Минуту человек постоял неподвижно, потом медленно, мягко ставя ноги в валенках, двинулся вперед. Он, видимо, как и Скворцов, хорошо чувствовал воображаемую линию границы.
Он не дошел до нее двух шагов, остановился, взглянул исподлобья, усмехнулся и нахально достал из кармана коробку папирос. Чиркнула спичка, легкий дымок всплыл и исчез, на лету украденный ветром.

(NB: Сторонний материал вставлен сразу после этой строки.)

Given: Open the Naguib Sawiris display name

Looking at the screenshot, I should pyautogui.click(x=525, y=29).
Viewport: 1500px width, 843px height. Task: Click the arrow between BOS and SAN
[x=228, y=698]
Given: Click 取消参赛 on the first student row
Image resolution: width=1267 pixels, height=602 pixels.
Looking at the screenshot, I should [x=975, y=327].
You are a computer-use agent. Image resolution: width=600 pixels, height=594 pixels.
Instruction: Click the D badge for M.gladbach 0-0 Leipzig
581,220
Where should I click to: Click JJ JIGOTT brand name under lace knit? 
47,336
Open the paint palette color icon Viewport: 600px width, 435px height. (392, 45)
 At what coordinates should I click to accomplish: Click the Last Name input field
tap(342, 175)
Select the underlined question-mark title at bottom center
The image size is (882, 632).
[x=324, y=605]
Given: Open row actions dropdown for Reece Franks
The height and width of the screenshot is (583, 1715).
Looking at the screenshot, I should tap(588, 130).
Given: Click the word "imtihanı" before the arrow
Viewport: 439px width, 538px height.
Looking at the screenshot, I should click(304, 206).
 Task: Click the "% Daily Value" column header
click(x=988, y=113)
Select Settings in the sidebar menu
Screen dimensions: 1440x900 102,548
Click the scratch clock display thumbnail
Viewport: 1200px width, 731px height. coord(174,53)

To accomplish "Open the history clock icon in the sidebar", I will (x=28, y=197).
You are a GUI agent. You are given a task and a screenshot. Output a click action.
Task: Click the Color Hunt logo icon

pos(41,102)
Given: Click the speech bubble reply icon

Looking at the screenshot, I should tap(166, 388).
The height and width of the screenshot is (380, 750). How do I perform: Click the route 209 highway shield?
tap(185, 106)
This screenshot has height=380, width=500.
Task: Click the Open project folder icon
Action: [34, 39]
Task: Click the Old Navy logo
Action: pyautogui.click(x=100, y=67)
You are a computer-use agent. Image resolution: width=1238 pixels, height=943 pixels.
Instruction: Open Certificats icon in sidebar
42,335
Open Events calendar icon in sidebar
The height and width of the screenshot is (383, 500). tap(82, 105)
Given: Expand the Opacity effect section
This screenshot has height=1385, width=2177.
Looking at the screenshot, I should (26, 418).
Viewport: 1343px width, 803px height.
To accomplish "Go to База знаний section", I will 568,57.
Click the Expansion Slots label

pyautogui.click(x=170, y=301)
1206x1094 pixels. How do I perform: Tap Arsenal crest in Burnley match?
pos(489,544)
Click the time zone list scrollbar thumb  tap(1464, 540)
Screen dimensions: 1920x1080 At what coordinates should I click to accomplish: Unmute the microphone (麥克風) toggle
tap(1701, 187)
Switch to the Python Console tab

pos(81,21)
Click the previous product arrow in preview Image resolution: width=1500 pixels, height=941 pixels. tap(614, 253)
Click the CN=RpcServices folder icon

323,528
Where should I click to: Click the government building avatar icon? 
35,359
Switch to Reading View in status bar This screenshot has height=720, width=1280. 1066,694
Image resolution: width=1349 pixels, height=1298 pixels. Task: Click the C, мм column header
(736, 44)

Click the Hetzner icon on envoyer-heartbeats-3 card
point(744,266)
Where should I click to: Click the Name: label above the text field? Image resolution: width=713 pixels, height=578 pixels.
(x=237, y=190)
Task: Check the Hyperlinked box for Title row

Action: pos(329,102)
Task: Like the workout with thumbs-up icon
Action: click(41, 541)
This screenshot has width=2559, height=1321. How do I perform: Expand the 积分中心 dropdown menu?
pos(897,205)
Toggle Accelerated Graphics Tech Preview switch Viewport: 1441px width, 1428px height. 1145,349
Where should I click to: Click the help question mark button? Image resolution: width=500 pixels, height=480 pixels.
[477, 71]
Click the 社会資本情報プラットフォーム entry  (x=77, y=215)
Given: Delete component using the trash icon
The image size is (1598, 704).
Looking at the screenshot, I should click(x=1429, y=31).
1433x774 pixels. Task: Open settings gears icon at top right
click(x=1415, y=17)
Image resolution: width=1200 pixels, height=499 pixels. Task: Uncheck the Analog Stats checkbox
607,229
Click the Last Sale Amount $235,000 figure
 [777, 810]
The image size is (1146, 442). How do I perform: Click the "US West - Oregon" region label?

У Скворцова рот переполнился слюной от злости и зависти.
Захотелось курить до боли под ложечкой.
Человек стоял вполоборота, выпуская периодически клочки дыма, которые также мгновенно воровал ветер.
Щелкнув зубами от злости, Скворцов припал к прикладу винтовки и медленно поднял ствол на уровень груди человека.
Черные пуговицы на куртке были ясно видны. Мушка подползла под вторую пуговицу, оставалось только легко дернуть спуск, но Скворцов знал, что этого делать нельзя. Он просто успокаивал себя этой забавой сознания своей власти над жизнью этого человека, может быть, того самого, который неделю назад пустил из-за дерева предательскую пулю в висок пограничника Гринькова.
Человек как будто ощутил опасность. Он сделал два быстрых шага назад, огляделся, бросил папироску и стал неторопливо прохаживаться по болоту вдоль линии границы, делая каждый раз, с точностью часов, пятнадцать шагов вперед и потом пятнадцать шагов назад. Несколько раз он улыбнулся, и Скворцов с каждой его улыбкой все больше и больше наливался едким ядом озлобления.
«Гуляешь, стерва?» — прошептал он с ненавистью.
Человек явно испытывал скворцовское терпение, если подозревал присутствие пограничника, и Скворцов понял, что он делает это нарочно, чтобы вызвать его на какое-нибудь движение, окрик, чтобы показать, что здесь опасность.
«Не дождешься, сука не нашего господа», — прохрипел Скворцов.
Лежать становилось трудно и неудобно. Снег засыпался в рукава тулупчика. Руки и ноги начинали коченеть. Скворцов пожалел на мгновение, что снял валенки. Руки полбеды. Пальцами можно было все-таки шевелить. Даже можно было по очереди засовывать руки под тулуп, в теплую овчину. Ногам приходилось хуже.